◆ WORK ITEM: Only lines holding the word "each" should be copied from the material.

====== TASK INPUT ======

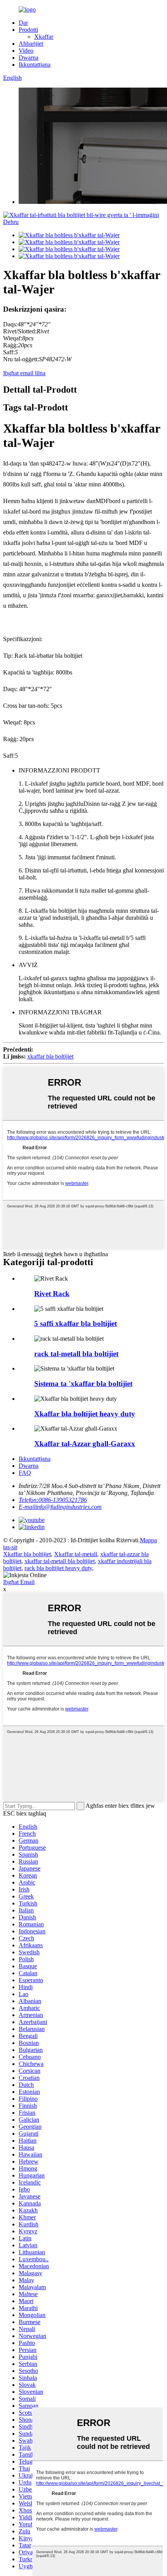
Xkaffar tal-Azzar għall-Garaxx (84, 1444)
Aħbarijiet (31, 43)
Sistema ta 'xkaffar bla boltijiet (83, 1383)
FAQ (25, 1472)
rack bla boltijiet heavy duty (58, 1568)
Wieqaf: (12, 338)
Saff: (9, 352)
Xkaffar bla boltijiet (27, 1554)
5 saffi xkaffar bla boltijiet (75, 1323)
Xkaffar (43, 36)
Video (26, 50)
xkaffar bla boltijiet (50, 1056)
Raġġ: (10, 345)
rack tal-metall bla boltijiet (76, 1354)
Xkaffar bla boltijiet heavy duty (84, 1414)
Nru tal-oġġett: (21, 359)
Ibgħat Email (19, 1582)
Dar (23, 22)
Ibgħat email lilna (24, 373)
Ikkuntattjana (34, 64)
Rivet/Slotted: (20, 331)
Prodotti (28, 29)
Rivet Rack (52, 1294)
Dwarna (28, 57)
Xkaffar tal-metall (75, 1554)
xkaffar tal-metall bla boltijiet (59, 1561)
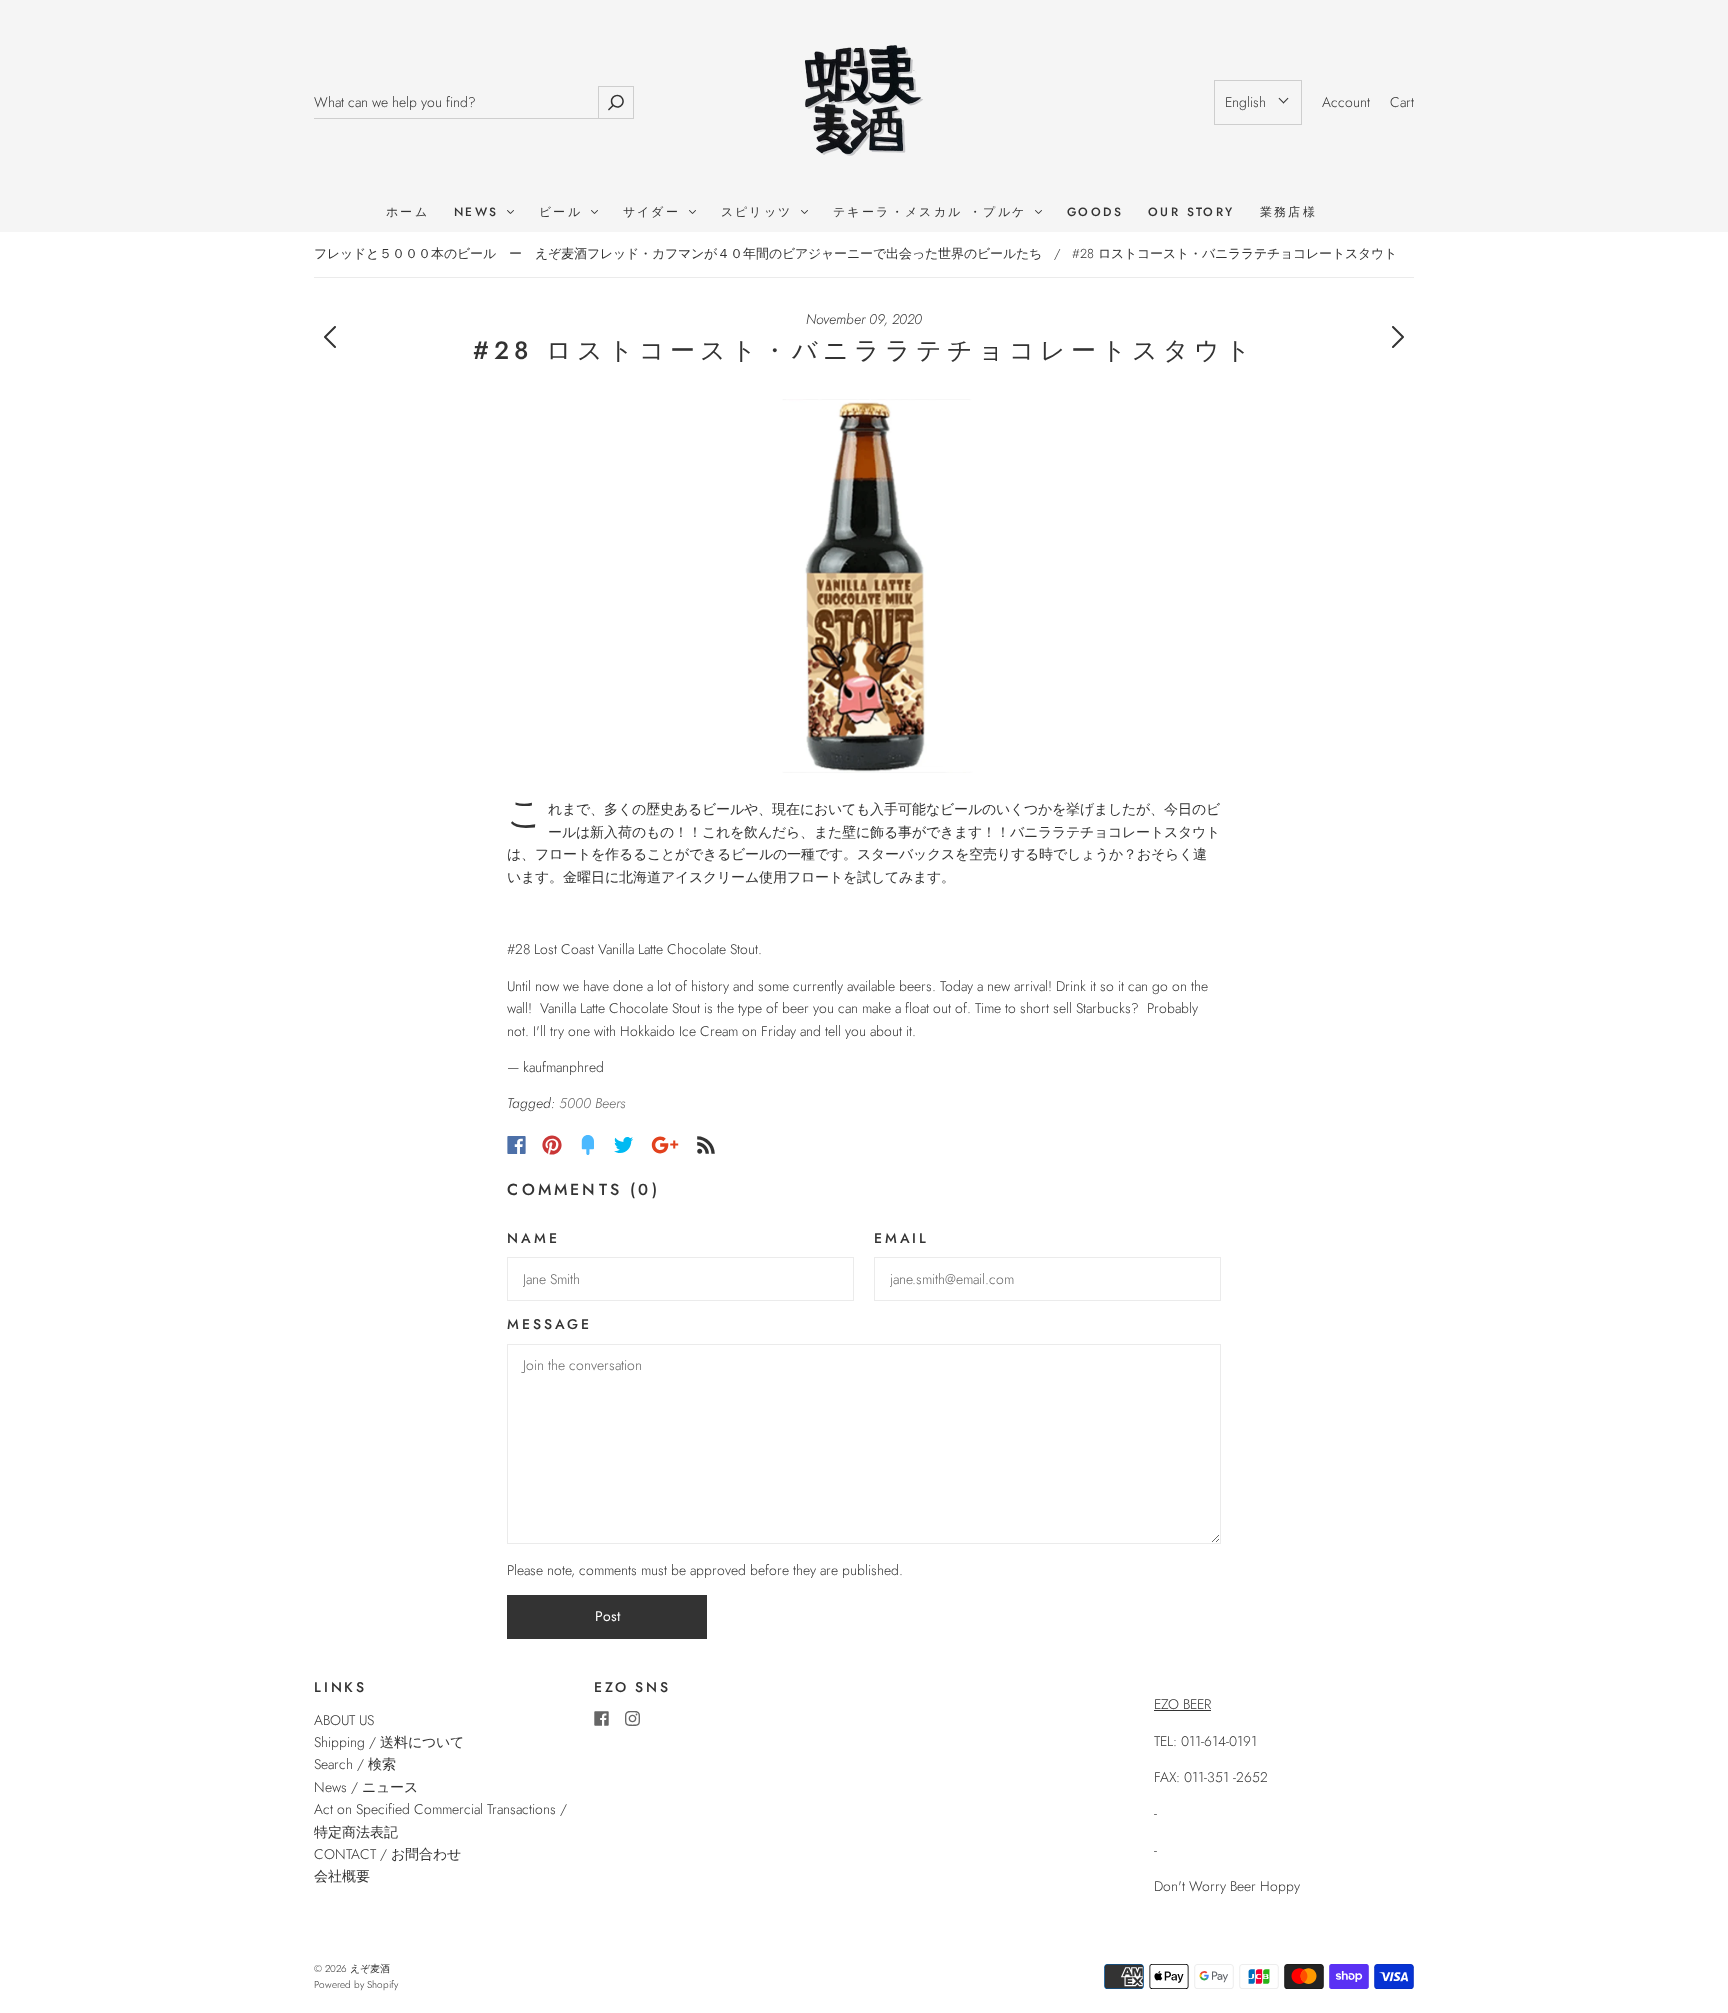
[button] (1258, 102)
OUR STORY (1191, 212)
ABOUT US (344, 1720)
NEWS (479, 212)
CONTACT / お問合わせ (387, 1854)
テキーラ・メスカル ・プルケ (933, 212)
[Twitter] (624, 1145)
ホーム (407, 212)
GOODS (1095, 212)
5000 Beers (592, 1103)
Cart (1402, 102)
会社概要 (342, 1876)
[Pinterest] (552, 1145)
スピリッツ (760, 212)
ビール (564, 212)
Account (1346, 102)
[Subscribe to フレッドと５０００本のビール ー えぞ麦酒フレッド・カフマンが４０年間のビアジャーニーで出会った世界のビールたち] (706, 1145)
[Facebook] (516, 1145)
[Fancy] (588, 1145)
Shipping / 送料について (396, 1742)
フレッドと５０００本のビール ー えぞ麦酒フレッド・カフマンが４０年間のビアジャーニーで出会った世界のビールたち (678, 253)
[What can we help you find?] (456, 102)
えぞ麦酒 (370, 1968)
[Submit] (616, 102)
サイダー (655, 212)
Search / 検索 (355, 1764)
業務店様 (1289, 212)
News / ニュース (366, 1787)
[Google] (665, 1145)
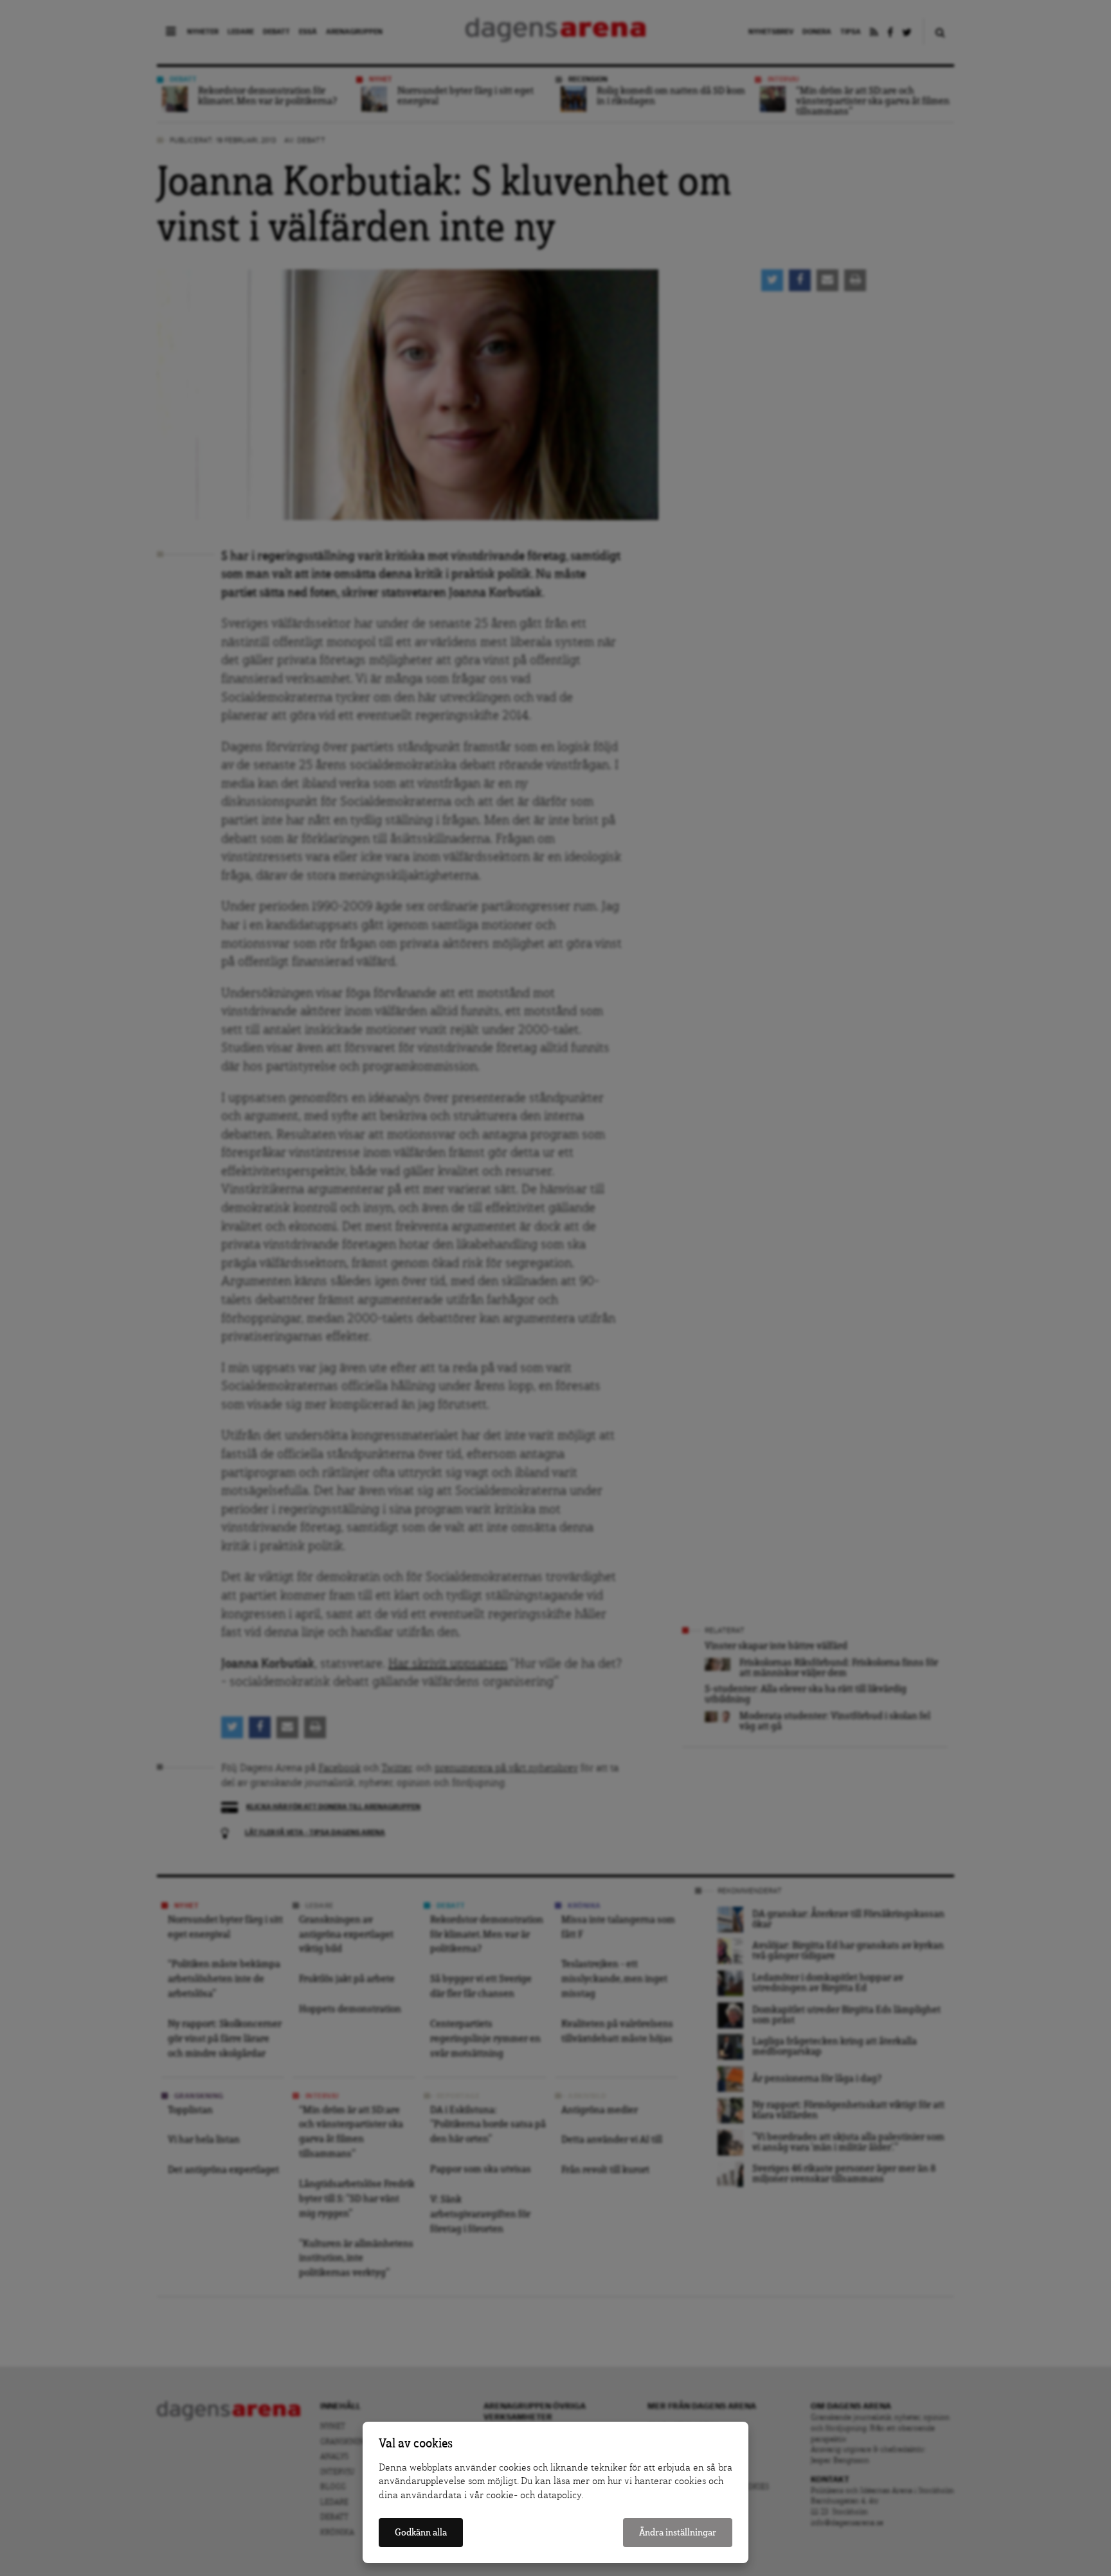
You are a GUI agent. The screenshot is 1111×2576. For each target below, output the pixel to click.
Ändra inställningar (677, 2532)
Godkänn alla (421, 2532)
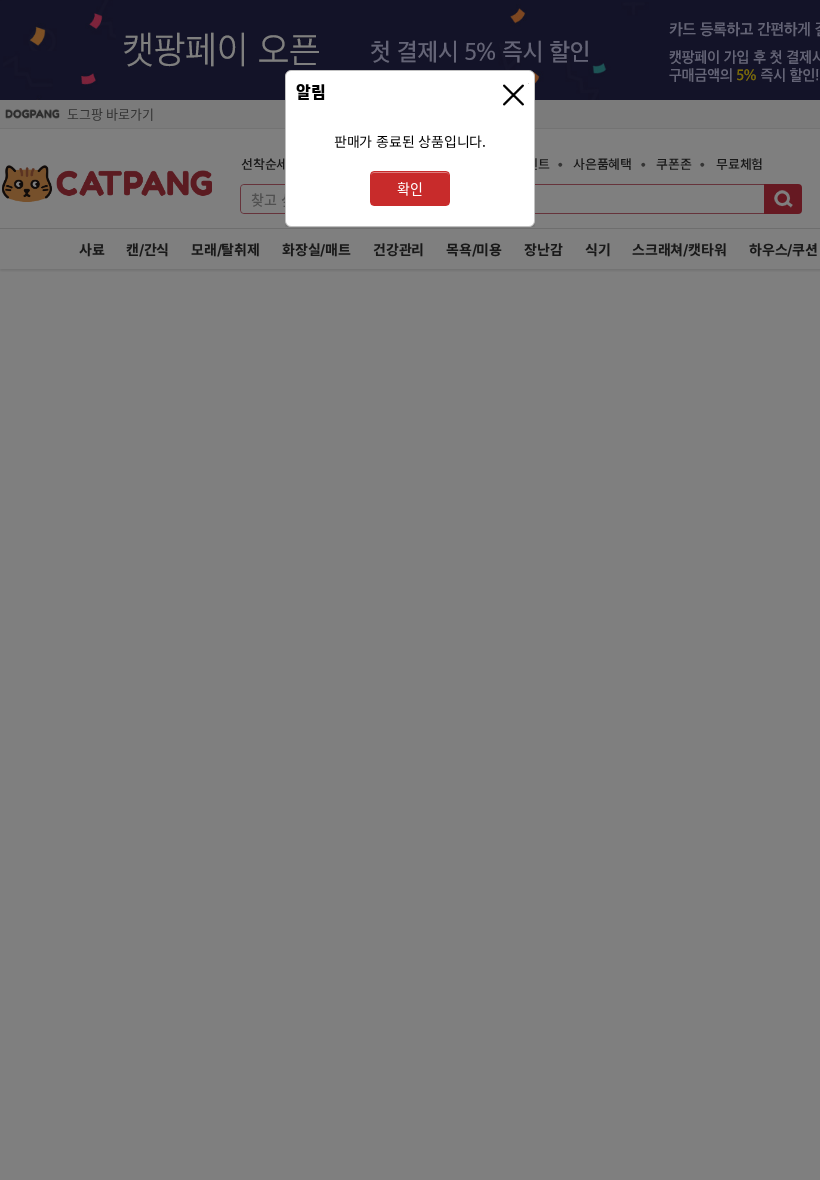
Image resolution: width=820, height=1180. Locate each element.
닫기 (516, 95)
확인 (410, 188)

======

◆ TASK SOLUTION:
You are a GUI agent. The screenshot is 1111×2576. For each target below, output the pixel to click.
Image resolution: width=820, height=1180. Locate each element.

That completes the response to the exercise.